§ **Brano da leggere**

-=-=-

In questi giorni iniziano a entrare in vigore le norme sul Reddito di Cittadinanza e, come dice la premier Meloni in un video su Instagram, “il governo non intende tornare sui suoi passi”. L’obiettivo del governo è “passare dal reddito di cittadinanza al reddito di occupazione, quello che si ottiene grazie al lavoro”. Un obiettivo senza dubbio ambizioso ma non sempre e non per tutti realizzabile. Del resto a sostituire il Reddito di cittadinanza ci saranno altre due misure, l’Assegno di inclusione e il Supporto per la formazione e il lavoro. Provvedimenti che interesseranno, però, solo una parte degli attuali percettori del reddito di cittadinanza.

Di tutto questo ne abbiamo parlato con il prof. Stefano Toso, ordinario presso il dipartimento di di Scienze Economiche presso l’Università di Bologna.

-=-=-

§ **Voci di un dataset**
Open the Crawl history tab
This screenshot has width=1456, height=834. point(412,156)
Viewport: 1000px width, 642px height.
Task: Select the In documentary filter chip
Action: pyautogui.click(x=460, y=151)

-=-=-

§ **Consegna A**
Secondo il brano sul Reddito di cittadinanza, quali due misure prenderanno il posto del Reddito di cittadinanza?
§ **Consegna B**
Prosegui il brano sul Reddito di cittadinanza a partire dall'ultima frase riportata.

§ **Risposta A**
L'Assegno di inclusione e il Supporto per la formazione e il lavoro.

§ **Risposta B**
È stata superata la stagione del Reddito di cittadinanza oppure ha solo cambiato nome?

Allora per alcuni versi è stata superata, per altri no. L’Italia torna ad avere una misura di reddito minimo, riservata ai poveri che, però, è condizionato al fatto di appartenere ad alcune categorie. Il beneficio è dedicato ai nuclei in cui sono presenti disabili o minorenni o sessantenni. Questo per il nuovo assegno di inclusione. Con il Reddito di cittadinanza, invece, l’Italia era arrivata ad avere, ultima in Europa, una misura di reddito minimo, ossia una misura, rivolta ai poveri in quanto tali, non in quanto anche anziani o disabili, o appartenenti a categorie particolari.

E questa riforma fa a fare un passo indietro all’Italia?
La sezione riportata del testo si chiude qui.